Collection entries
BEGIN
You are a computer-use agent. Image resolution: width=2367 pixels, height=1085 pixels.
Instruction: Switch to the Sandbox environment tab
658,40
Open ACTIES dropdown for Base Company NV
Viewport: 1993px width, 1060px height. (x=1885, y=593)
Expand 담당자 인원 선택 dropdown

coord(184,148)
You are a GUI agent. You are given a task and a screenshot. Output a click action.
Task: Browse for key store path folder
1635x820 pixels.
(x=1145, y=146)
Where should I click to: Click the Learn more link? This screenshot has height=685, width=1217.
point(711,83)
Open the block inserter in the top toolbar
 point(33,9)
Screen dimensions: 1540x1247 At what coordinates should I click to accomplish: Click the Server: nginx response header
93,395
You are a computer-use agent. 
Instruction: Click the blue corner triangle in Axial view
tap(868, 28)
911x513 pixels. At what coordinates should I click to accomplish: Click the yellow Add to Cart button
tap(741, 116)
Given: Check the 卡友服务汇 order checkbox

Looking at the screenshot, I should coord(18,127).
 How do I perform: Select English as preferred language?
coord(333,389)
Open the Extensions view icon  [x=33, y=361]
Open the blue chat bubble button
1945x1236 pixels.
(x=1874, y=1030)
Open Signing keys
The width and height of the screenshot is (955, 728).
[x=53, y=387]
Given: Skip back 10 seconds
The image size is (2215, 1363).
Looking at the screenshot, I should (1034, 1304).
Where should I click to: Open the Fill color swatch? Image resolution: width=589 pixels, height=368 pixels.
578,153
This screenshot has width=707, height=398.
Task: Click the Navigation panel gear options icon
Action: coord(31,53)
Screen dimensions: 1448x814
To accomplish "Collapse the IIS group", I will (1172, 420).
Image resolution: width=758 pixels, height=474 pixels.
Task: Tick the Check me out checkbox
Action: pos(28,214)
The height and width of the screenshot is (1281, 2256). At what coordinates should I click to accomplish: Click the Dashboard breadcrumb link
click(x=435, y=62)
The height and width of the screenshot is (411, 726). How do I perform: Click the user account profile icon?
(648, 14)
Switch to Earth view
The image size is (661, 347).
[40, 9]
END
» WHAT YOU HAVE TO DO: Line by line, please copy the records above exactly.

» RESULT BELOW:
You are a computer-use agent. Image resolution: width=2367 pixels, height=1085 pixels.
Instruction: Switch to the Sandbox environment tab
658,40
Open ACTIES dropdown for Base Company NV
Viewport: 1993px width, 1060px height. (x=1885, y=593)
Expand 담당자 인원 선택 dropdown

coord(184,148)
You are a GUI agent. You are given a task and a screenshot. Output a click action.
Task: Browse for key store path folder
1635x820 pixels.
(x=1145, y=146)
Where should I click to: Click the Learn more link? This screenshot has height=685, width=1217.
point(711,83)
Open the block inserter in the top toolbar
 point(33,9)
Screen dimensions: 1540x1247 At what coordinates should I click to accomplish: Click the Server: nginx response header
93,395
You are a computer-use agent. 
Instruction: Click the blue corner triangle in Axial view
tap(868, 28)
911x513 pixels. At what coordinates should I click to accomplish: Click the yellow Add to Cart button
tap(741, 116)
Given: Check the 卡友服务汇 order checkbox

Looking at the screenshot, I should coord(18,127).
 How do I perform: Select English as preferred language?
coord(333,389)
Open the Extensions view icon  [x=33, y=361]
Open the blue chat bubble button
1945x1236 pixels.
(x=1874, y=1030)
Open Signing keys
The width and height of the screenshot is (955, 728).
[x=53, y=387]
Given: Skip back 10 seconds
The image size is (2215, 1363).
Looking at the screenshot, I should (1034, 1304).
Where should I click to: Open the Fill color swatch? Image resolution: width=589 pixels, height=368 pixels.
578,153
This screenshot has width=707, height=398.
Task: Click the Navigation panel gear options icon
Action: coord(31,53)
Screen dimensions: 1448x814
To accomplish "Collapse the IIS group", I will (1172, 420).
Image resolution: width=758 pixels, height=474 pixels.
Task: Tick the Check me out checkbox
Action: pos(28,214)
The height and width of the screenshot is (1281, 2256). At what coordinates should I click to accomplish: Click the Dashboard breadcrumb link
click(x=435, y=62)
The height and width of the screenshot is (411, 726). How do I perform: Click the user account profile icon?
(648, 14)
Switch to Earth view
The image size is (661, 347).
[40, 9]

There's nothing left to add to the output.